July 8, 2013

The Complexity of Integrating Speed and Safety in Drug Development and Approval

Author Affiliations
  • 1School of Law and Department of Medical History and Bioethics, School of Medicine and Public Health, University of Wisconsin–Madison

Copyright 2013 American Medical Association. All Rights Reserved. Applicable FARS/DFARS Restrictions Apply to Government Use.

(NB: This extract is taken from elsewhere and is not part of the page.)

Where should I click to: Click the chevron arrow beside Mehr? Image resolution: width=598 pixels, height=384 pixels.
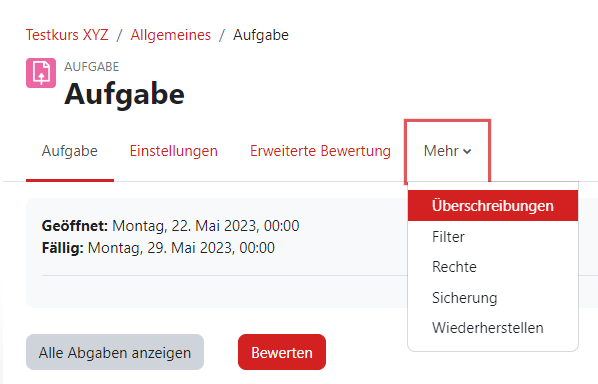point(467,152)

JAMA Intern Med. 2013;173(13):1165-1166. doi:10.1001/jamainternmed.2013.7161

Speed and safety in the development and approval of new medications have too long been viewed as a zero-sum tradeoff. Some have called for more accelerated approval processes for drugs. Others want more robust postmarket surveillance and more aggressive actions to limit or withdraw approved drugs when appropriate. Although both views have some merit, a more comprehensive and collaborative approach is needed to better align industry incentives and patient interests. Approaches that accelerate drug approval (pharmacogenomics, biomarkers, surrogate end points, and abbreviated trials) should be integrated with postmarket measures (conditional approval, limited licensing, and limitations on direct-to-consumer advertising and off-label promotion). Because the postmarket measures may make pharmaceutical investments less profitable, new financial incentives for industry may be needed, such as research grants, tax credits, awards for reaching successive preclinical stages of drug development, and prizes for notable innovations.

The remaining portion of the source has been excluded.